# RPKI RTR Server

Default runtime target: Ubuntu/Linux. Windows is only used during development.

## Tests

```bash
cargo test
```

To show test output:

```bash
cargo test -- --nocapture
```

## RTR Server

The RTR server binary reads its runtime configuration from environment variables.
If an environment variable is not set, the built-in default from `src/main.rs`
is used.

### Environment Variables

| Variable | Description | Example |
| --- | --- | --- |
| `RPKI_RTR_ENABLE_TLS` | Enable TLS listener in addition to TCP. Accepts `true/false`, `1/0`, `yes/no`, `on/off`. | `true` |
| `RPKI_RTR_TCP_ADDR` | TCP bind address. | `0.0.0.0:3323` |
| `RPKI_RTR_TLS_ADDR` | TLS bind address. | `0.0.0.0:3324` |
| `RPKI_RTR_DB_PATH` | RTR RocksDB path. | `./rtr-db` |
| `RPKI_RTR_VRP_FILE` | Input VRP file path. | `./data/vrps.txt` |
| `RPKI_RTR_TLS_CERT_PATH` | TLS server certificate path. | `./certs/server.crt` |
| `RPKI_RTR_TLS_KEY_PATH` | TLS server private key path. | `./certs/server.key` |
| `RPKI_RTR_TLS_CLIENT_CA_PATH` | Client CA certificate path used to verify router certificates. | `./certs/client-ca.crt` |
| `RPKI_RTR_MAX_DELTA` | Maximum retained delta count. | `100` |
| `RPKI_RTR_REFRESH_INTERVAL_SECS` | VRP reload interval in seconds. | `300` |
| `RPKI_RTR_MAX_CONNECTIONS` | Maximum concurrent RTR connections. | `512` |
| `RPKI_RTR_NOTIFY_QUEUE_SIZE` | Broadcast queue size for serial notify events. | `1024` |
| `RPKI_RTR_TCP_KEEPALIVE_SECS` | TCP keepalive time in seconds. Set `0` to disable. | `60` |
| `RPKI_RTR_WARN_INSECURE_TCP` | Emit a warning when plain TCP is enabled. Accepts boolean values. | `true` |
| `RPKI_RTR_REQUIRE_TLS_SERVER_DNS_NAME_SAN` | Strict mode: reject TLS server certificates that do not contain a `subjectAltName dNSName`. Accepts boolean values. | `false` |

### Notes

- Plain TCP should only be used on a trusted and controlled network.
- TLS mode requires client certificate authentication.
- In strict TLS server certificate mode, a server certificate without
  `subjectAltName dNSName` will be rejected during startup.
- `RPKI_RTR_TCP_KEEPALIVE_SECS=0` disables TCP keepalive.
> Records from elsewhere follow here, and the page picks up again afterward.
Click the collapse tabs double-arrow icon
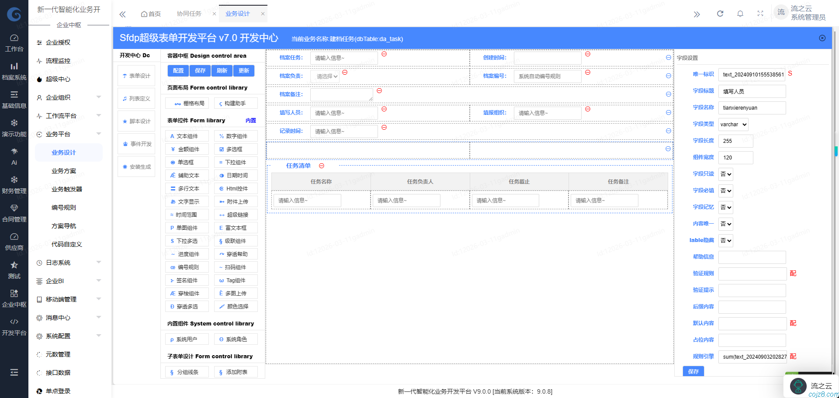Image resolution: width=839 pixels, height=398 pixels. click(x=122, y=14)
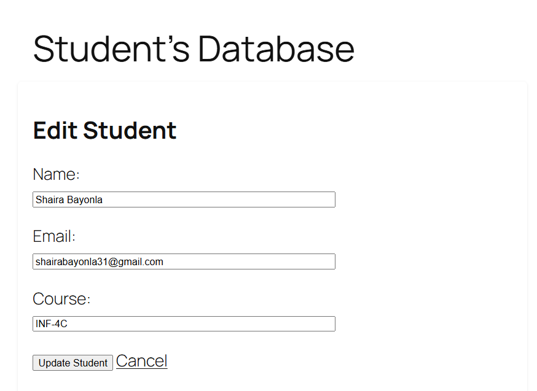The height and width of the screenshot is (391, 537).
Task: Place cursor on "INF-4C" course text
Action: click(x=51, y=323)
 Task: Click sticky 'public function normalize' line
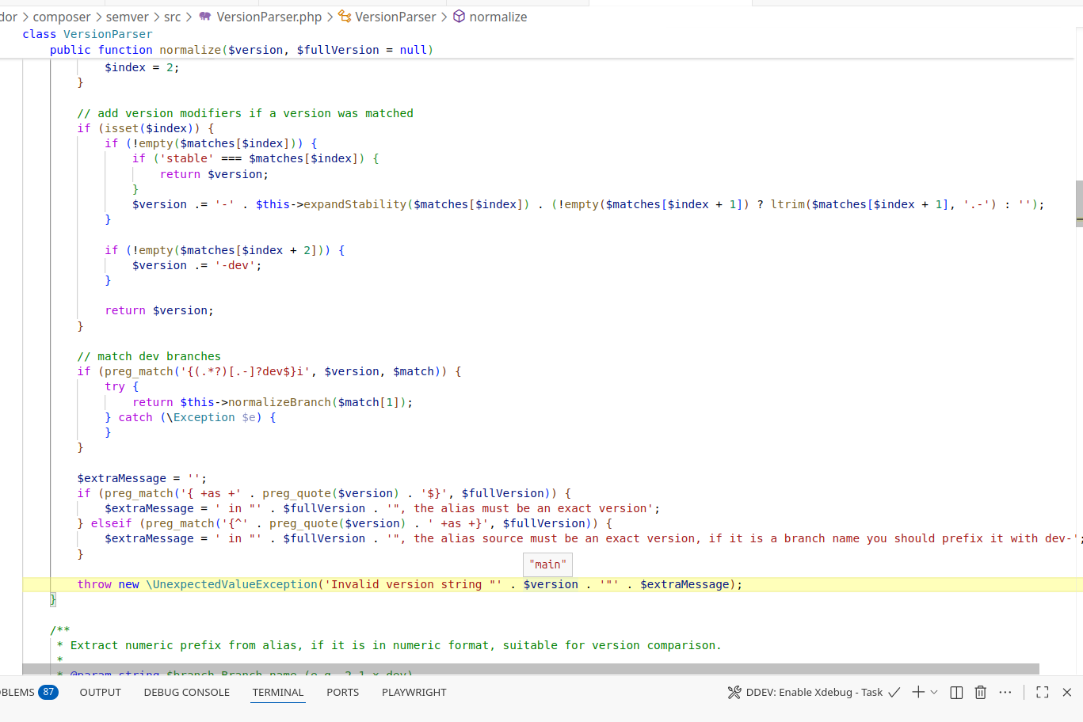[x=241, y=50]
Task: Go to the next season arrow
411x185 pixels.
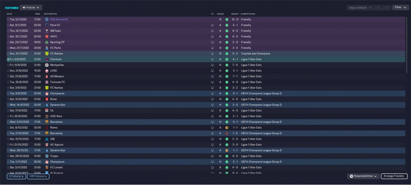Action: click(386, 7)
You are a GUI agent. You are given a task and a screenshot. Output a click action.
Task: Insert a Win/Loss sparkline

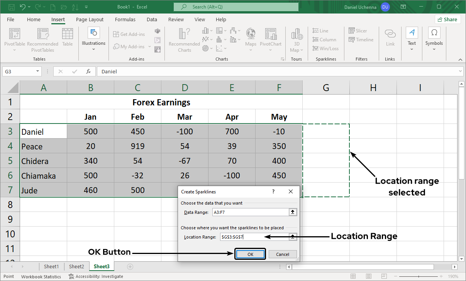(x=325, y=48)
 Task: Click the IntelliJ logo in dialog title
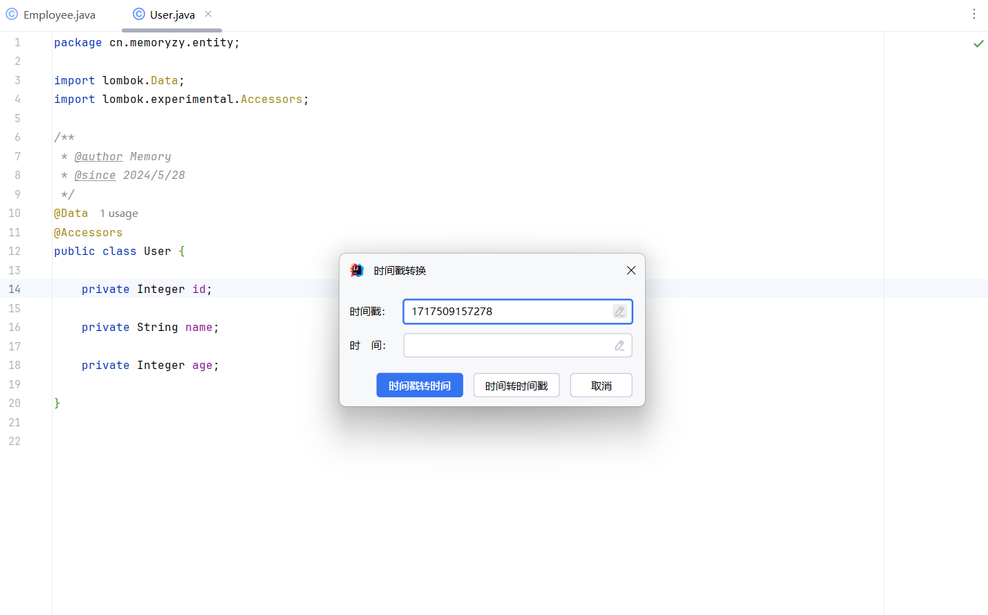click(x=357, y=270)
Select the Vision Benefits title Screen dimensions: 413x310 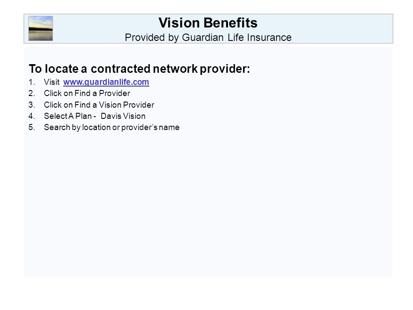[208, 23]
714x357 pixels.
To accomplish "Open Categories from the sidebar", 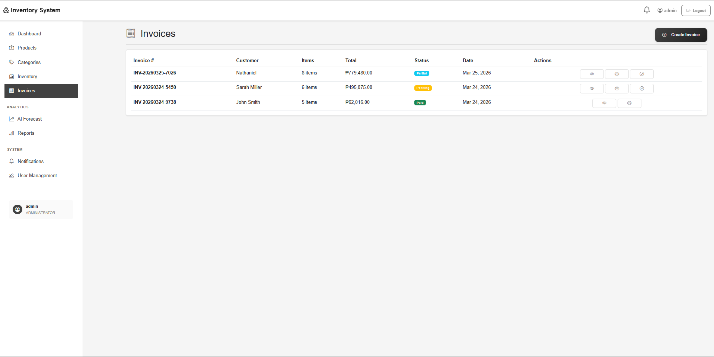I will [29, 63].
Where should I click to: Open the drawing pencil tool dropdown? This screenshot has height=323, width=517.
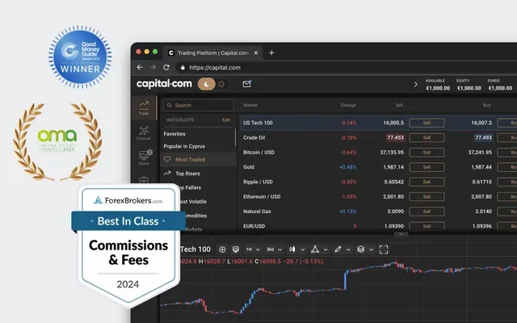[x=341, y=249]
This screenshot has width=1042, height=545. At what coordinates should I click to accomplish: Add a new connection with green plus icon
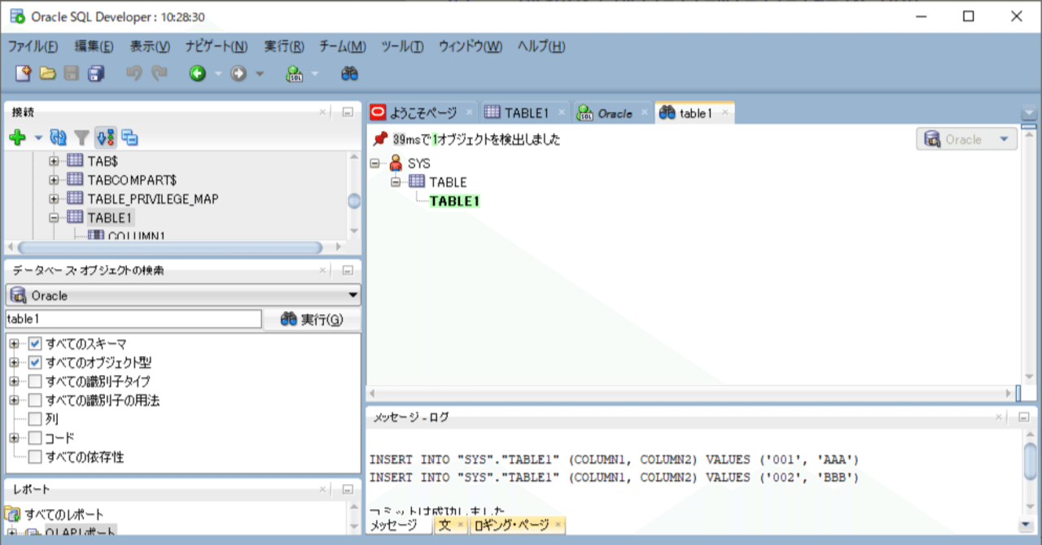[x=15, y=137]
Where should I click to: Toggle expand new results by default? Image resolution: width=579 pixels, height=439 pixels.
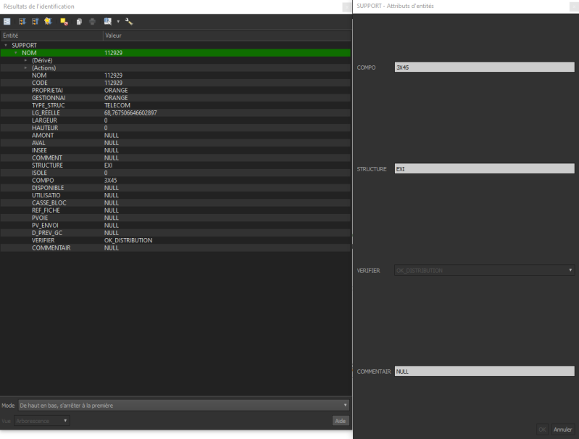(x=48, y=22)
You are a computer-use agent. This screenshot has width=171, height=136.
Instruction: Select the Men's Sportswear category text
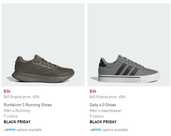pyautogui.click(x=105, y=111)

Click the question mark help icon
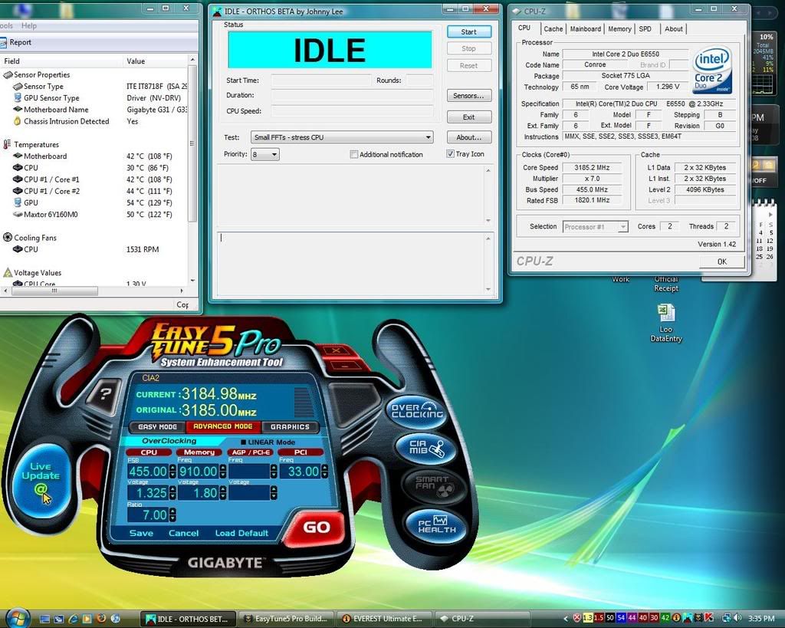[x=106, y=393]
Any non-zero value
  enables keepalive for the lifetime of each accepted socket.

## Example Startup

### Bash

```sh
export RPKI_RTR_ENABLE_TLS=true
export RPKI_RTR_TCP_ADDR=0.0.0.0:3323
export RPKI_RTR_TLS_ADDR=0.0.0.0:3324
export RPKI_RTR_DB_PATH=./rtr-db
export RPKI_RTR_VRP_FILE=./data/vrps.txt
export RPKI_RTR_TLS_CERT_PATH=./certs/server-dns.crt
export RPKI_RTR_TLS_KEY_PATH=./certs/server-dns.key
export RPKI_RTR_TLS_CLIENT_CA_PATH=./certs/client-ca.crt
export RPKI_RTR_TCP_KEEPALIVE_SECS=60
export RPKI_RTR_WARN_INSECURE_TCP=true
export RPKI_RTR_REQUIRE_TLS_SERVER_DNS_NAME_SAN=true

cargo run
```

A ready-to-edit example script is provided at
[`scripts/start-rtr-server.sh`](/C:/Users/xuxiu/git_code/rpki/scripts/start-rtr-server.sh).